Saved data entries:
====

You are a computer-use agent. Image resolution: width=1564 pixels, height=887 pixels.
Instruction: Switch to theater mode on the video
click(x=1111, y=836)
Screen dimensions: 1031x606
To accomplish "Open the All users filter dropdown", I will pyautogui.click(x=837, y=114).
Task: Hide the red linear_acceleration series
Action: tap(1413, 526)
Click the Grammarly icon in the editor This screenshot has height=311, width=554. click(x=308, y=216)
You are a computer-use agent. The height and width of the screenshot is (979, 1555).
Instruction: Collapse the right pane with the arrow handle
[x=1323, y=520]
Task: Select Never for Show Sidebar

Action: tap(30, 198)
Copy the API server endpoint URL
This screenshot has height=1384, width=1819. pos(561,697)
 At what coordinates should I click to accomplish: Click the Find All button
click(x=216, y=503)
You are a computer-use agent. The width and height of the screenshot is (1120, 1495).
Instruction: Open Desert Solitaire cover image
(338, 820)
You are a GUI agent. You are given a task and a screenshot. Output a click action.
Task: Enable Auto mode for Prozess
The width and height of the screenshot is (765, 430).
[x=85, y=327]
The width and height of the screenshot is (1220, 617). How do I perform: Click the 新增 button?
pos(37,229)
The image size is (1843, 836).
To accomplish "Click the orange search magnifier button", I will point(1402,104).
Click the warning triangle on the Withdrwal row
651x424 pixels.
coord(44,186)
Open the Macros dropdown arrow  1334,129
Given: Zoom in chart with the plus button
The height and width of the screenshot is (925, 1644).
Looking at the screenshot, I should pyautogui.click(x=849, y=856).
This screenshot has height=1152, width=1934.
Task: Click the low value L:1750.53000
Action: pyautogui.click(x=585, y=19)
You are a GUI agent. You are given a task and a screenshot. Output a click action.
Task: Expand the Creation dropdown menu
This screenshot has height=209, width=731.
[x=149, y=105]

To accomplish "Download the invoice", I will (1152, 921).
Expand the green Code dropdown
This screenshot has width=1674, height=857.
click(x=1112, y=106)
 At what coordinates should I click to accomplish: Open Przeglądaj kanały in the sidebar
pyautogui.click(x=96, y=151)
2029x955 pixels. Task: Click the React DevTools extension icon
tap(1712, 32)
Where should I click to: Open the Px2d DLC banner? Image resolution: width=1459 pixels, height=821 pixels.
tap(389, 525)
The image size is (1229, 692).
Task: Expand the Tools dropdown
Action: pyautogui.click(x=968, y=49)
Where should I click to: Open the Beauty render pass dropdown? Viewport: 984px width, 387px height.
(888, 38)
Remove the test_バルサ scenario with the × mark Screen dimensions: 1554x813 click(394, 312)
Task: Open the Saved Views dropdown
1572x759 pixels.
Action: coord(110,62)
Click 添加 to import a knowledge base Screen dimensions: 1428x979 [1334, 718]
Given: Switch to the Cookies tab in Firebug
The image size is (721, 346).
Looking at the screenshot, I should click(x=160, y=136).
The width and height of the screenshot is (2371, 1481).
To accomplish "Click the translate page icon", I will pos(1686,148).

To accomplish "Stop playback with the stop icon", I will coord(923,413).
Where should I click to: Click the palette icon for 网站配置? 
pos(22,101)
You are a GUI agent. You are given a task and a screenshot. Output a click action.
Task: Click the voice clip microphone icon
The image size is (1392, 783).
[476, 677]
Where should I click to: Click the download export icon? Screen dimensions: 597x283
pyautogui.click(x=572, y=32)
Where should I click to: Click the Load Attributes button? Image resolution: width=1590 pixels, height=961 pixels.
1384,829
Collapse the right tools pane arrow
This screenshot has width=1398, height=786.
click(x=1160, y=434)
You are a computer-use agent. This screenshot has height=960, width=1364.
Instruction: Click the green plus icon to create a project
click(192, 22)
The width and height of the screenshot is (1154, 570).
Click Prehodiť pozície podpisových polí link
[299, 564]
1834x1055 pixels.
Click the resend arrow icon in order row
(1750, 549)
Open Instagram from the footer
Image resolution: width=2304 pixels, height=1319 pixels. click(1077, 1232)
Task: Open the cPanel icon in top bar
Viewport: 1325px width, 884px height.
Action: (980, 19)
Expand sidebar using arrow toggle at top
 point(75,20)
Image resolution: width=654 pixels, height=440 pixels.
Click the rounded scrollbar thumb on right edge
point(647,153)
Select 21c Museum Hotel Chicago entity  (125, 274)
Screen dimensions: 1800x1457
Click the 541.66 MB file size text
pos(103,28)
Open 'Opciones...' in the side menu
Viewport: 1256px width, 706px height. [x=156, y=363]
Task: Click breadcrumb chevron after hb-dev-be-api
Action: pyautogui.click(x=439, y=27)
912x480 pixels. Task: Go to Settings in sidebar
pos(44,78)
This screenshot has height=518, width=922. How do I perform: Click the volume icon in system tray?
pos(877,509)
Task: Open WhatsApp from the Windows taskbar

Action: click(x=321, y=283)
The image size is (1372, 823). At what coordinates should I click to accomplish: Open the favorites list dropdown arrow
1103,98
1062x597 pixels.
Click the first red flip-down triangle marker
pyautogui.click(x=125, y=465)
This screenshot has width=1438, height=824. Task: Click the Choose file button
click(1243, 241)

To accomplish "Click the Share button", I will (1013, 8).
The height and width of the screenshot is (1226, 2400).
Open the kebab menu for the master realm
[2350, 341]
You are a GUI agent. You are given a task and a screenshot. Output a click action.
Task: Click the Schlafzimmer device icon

====

## YOUR OBJECTIVE
What is needed is each line of the entries that contains the word "computer".

## TASK RESULT
You are a computer-use agent. Image resolution: width=1564 pixels, height=887 pixels.
You are a computer-use agent. The height and width of the screenshot is (979, 1555).
You are a computer-use agent. The width and height of the screenshot is (1120, 1495).
You are a computer-use agent. This screenshot has height=960, width=1364.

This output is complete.